What happens to childhood cartoon characters when they no longer appeal to the next generation? Jessica Rabbit tells her story and gives a sneak peek at others’ lives after their heyday.
Everyone gets nostalgic every once in a while but, if you’re not a cartoon, you probably haven’t faced the cruelty of the animated entertainment business and seen how far rock bottom can go. This is the story of Jessica Rabbit, now with a gruff voice and about five times her original size. She intimates that she and Roger had moved into the ghetto in the early 90’s, when he couldn’t get any work and after gambling all the money away. Something that her fellow cartoon friends are also faced with – tough financial times after the entertainment industry casts old cartoons aside.
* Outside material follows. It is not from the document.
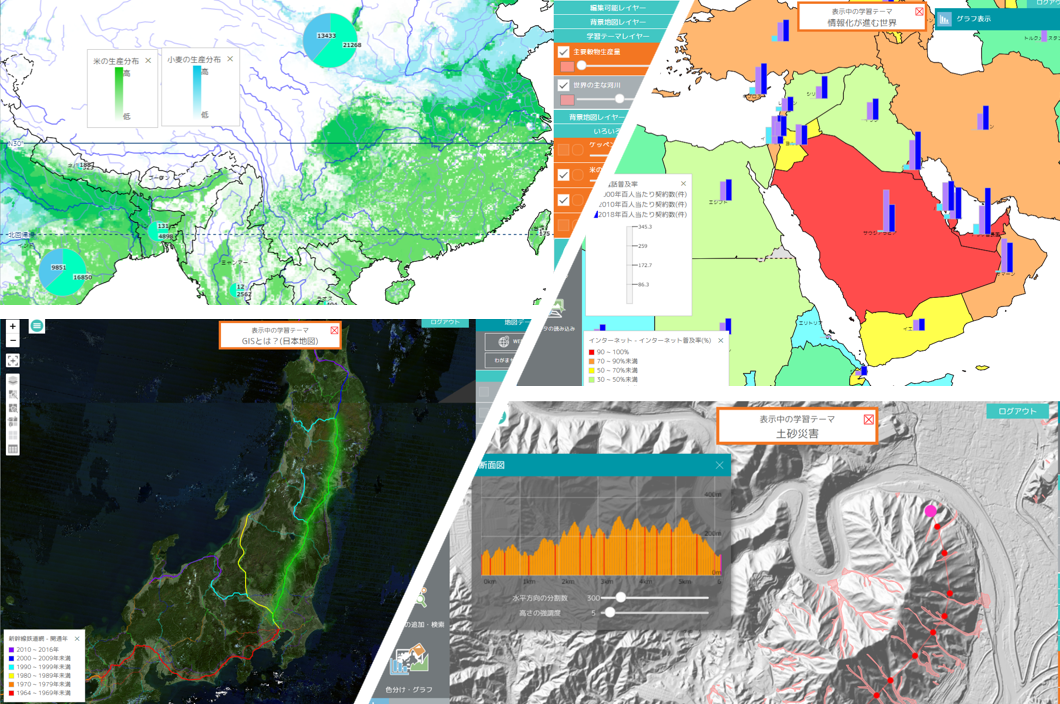
Task: Open the 色分け・グラフ tool icon
Action: tap(410, 662)
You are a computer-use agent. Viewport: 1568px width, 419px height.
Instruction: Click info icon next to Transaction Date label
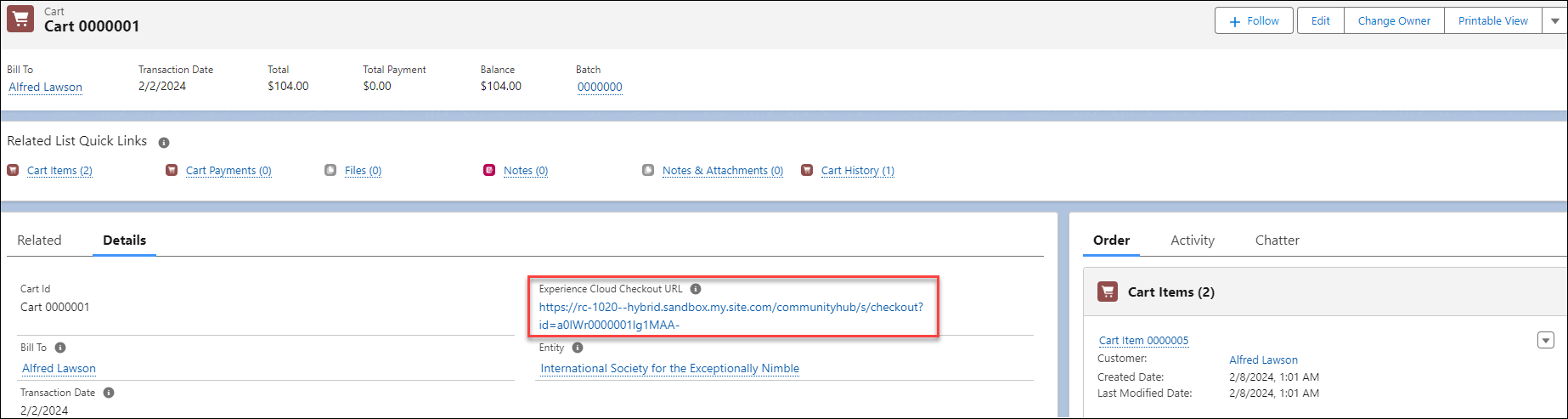click(109, 393)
No longer skipping in magical forests, chasing after road runners, pouncing on mushrooms in videogames, or solving criminal mysteries with gadgets and bionic body parts, cartoon characters of yesteryear are now working in construction, janitorial services, general contractor services, or handing out magazines on the streets. It’s a harsh reality that’s reflected on every face, every six o’clock shadow, every pair of bags under the eyes, every look of malaise, and every sagging buttocks. Those who used to play evil characters are now either corporate geeks like Skeletor or cheeky supermarket cashiers like Mumm-Ra.
Only a few have remained successful by either staying the course like Garfield, who now requires a kitty litter box the size of a bed and a forklift to move him to his next mountain of lasagna, or by pursuing a deeply held passion, outside of being a cartoon character, like He-Man, who now designs lingerie, has transformed his muscle into fat, and shares a drink with Man-At-Arms, by the poolside.
As Jessica continues to reflect about how she loved the 80’s, because “everything stayed up by itself back then,” she admits to not knowing where Roger is nowadays, not having seen him in a while, and how she sometimes misses him. As she looks at the empty armchair that Roger used to regularly sit at, she laments of not having known what she had until it was gone.